Sin embargo, a pesar de la acción del historiador, la administración seguía mostrándose inoperante. Por ello, publicó un artículo en 1946 denunciando la situación: “Así está aún el palacio del Infantado”, y luego otro titulado “Problemas que plantea la reconstrucción del palacio del Infantado”, a los que acompañó con varias conferencias que hicieron que el gobierno se comprometiera en 1948 a tomar las acciones pertinentes para la reconstrucción.

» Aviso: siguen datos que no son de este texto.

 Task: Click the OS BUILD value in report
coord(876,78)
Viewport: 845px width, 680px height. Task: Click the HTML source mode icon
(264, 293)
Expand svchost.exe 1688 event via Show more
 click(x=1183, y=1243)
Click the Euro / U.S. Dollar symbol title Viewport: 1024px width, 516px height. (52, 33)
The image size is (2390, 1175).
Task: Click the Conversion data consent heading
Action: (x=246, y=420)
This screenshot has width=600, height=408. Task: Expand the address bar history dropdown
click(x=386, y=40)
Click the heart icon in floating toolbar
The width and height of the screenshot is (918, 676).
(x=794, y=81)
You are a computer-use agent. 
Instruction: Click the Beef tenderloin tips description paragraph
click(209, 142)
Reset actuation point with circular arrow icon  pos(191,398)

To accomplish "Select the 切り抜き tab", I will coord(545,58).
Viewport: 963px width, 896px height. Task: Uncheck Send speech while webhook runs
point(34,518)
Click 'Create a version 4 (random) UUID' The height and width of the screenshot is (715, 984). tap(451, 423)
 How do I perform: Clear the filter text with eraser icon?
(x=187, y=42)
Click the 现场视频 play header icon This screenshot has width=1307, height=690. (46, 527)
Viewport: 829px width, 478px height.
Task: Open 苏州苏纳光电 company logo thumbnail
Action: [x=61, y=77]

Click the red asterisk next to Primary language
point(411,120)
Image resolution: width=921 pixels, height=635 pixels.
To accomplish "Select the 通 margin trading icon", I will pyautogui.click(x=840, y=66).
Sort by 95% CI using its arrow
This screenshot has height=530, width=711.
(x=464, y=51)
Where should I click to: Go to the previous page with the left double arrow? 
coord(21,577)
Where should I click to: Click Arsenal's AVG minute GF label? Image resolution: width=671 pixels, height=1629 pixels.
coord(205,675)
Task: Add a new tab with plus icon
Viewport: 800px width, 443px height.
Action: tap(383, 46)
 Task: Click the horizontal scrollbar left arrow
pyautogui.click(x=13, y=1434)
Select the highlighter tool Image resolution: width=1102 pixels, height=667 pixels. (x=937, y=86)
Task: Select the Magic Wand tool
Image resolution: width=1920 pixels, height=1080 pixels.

Finalmente, en 1950 comenzaron las obras, que si bien tenían una dotación presupuestaria escasa, se mantuvieron durante muchos años, consiguiendo que en 1973 se pudieran inaugurar varias salas del Museo Provincial. Cabe destacar que la restauración se permitió ciertas licencias, eliminando algunos añadidos posteriores, especialmente aquellos realizados por el V duque, duramente criticados por Layna, y tratando de devolver al palacio la forma que se suponía debía haber tenido a finales del siglo XV. Ciertamente, la restauración es hoy muy discutida entre los expertos, pues se hizo con medios escasos y siguiendo los cánones de la restauración en época franquista, sin realizar un estudio pormenorizado del edificio, especialmente de las zonas menos nobles y edificios auxiliares. En ese sentido, la posible aluminosis sería una consecuencia más de una restauración bastante precaria a la que, sin embargo, debemos que nuestro palacio siga todavía en pie.